The stock market expansion that followed the financial crisis became known as the most hated bull market ever.
Despite the tremendous growth and wealth creation, the share of retail investors in the stock market has actually declined from ~65% before the financial crisis to about 55% a decade later.
It makes sense. Back in the day, it felt like the world was about to collapse. It didn’t help that all kinds of experts were quick to jump on the doomsayer bandwagon.
It’s had to muster enthusiasm to invest when you are nursing a 50% loss in your investment account. As a result, more and more people stayed on the sidelines – and grew ever more frustrated as the market continued its unstoppable march forward.
In the meantime, this happened
A decade on, the situation isn’t much different. The recent stock market moves just make no sense.
A record number of casualties? The market ticks up.
Highest-ever jobless claims? Immediate spike.
Eurozone about to disintegrate? Up we go again!
Hating On The Stock Market
There are many reasons why you might feel like the stock market is your worst enemy right now.
Perhaps you got scared and sold up over the past few weeks. You locked in the losses and are now kicking yourself, having seen the S&P rally 17% in just seven days.
Alternatively, you may have paused your regular contributions. It made no sense to do that when the value of your money was being decimated the moment it hit your account. Now you are looking at buying the same thing – at a 17% premium.
Then there’s the prospect of a cash crunch. With so much uncertainty, it’s perfectly rational to increase a solid buffer of cash in your bank account to ride out any near-term challenges.
Perhaps you have a fully funded emergency fund AND were brave enough to buy the dip – but put your money in a few individual stocks that seemed to have much more upside. I mean, it makes no sense that AA stands still while everyone else roars ahead.
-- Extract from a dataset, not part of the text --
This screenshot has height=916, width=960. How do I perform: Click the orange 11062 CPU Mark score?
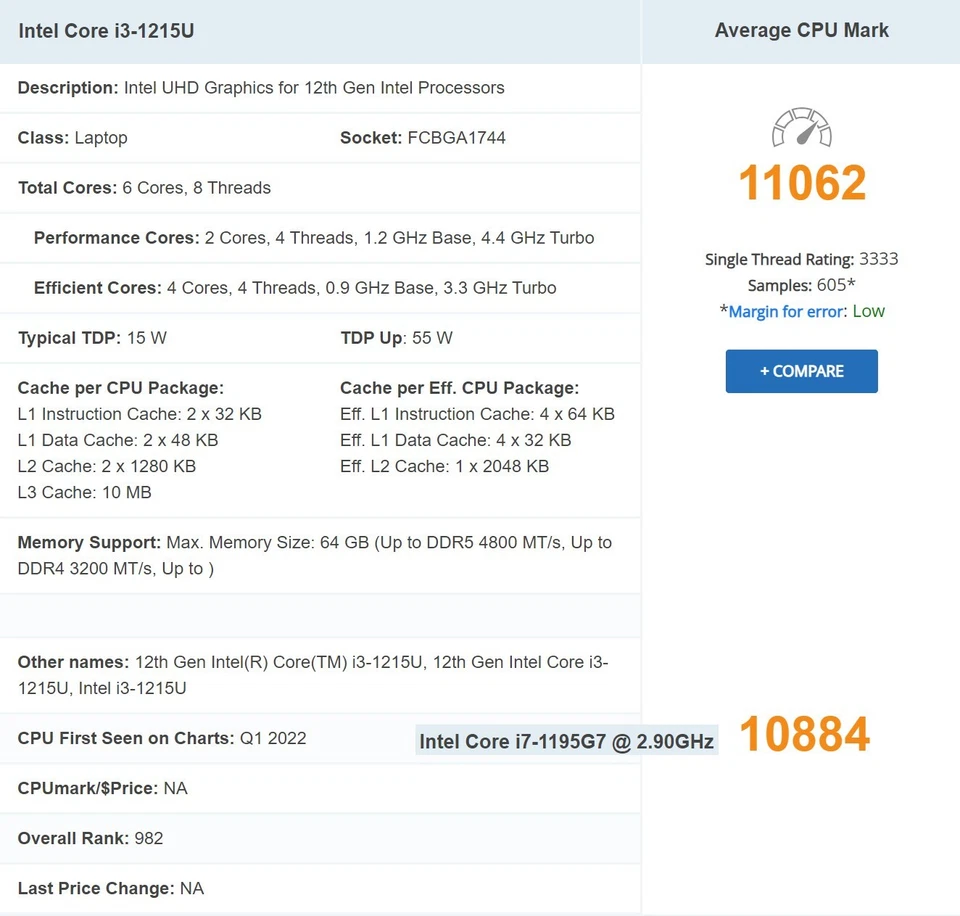point(801,182)
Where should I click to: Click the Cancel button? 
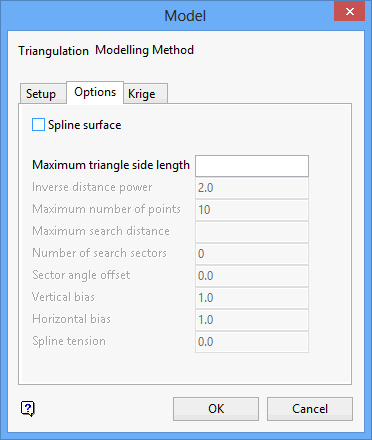click(310, 409)
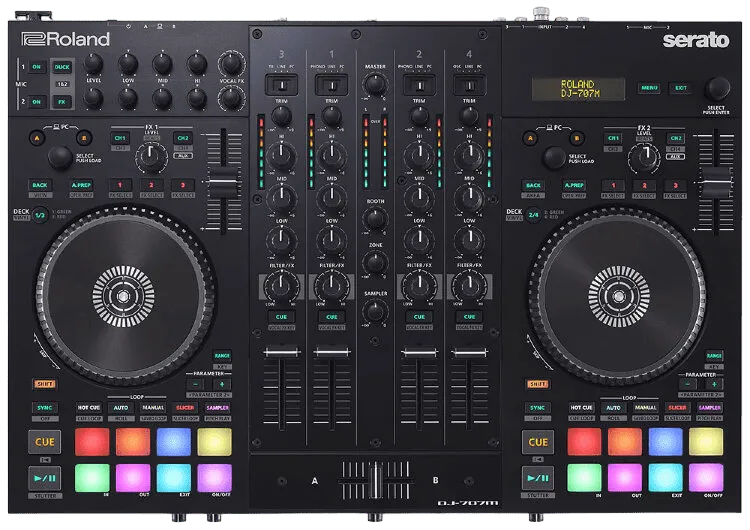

Finally, you could have given your money to the professionals. Unfortunately, despite possibly having the best intentions they are also struggling to make sense of the situation. In addition, specific “smart money” handicaps are possibly leaving you with suboptimal returns.
Don’t Hate – Recalibrate
There’s nothing wrong about having done one or more of the things above – and feeling mighty unhappy about it.
However, instead of engaging in the highly unproductive activity of kicking yourself, you are much better off using the opportunity to recalibrate your investment strategy.
All it takes is a few simple tweaks.
First of all, don’t even go near the stock market if you haven’t got a big enough emergency fund.
You’ll have to come up with your own definition of “big enough” as it means different things for different people. For example, my job is highly volatile, so we usually keep a year’s worth of expenses in cash.
Yes, you’ll miss out on some gains when the market goes up. You’ll also avoid a fire sale when it goes down – and improve the quality of your sleep along the way.
Secondly, please don’t try to time the stock market. Even though it’s highly rational in the long term, it’s anything but that on a day-to-day basis. Always has been, always will be. The sooner you accept it, the wealthier you will become.
Remember: in the stock markets, average ≠ bad. Average is actually pretty damn good – because you outperform the vast majority of actively managed funds.
When it comes to building wealth, the stock market is one of the best allies you could ask for. So give the things above a shot and who knows – you may well fall in love with it again.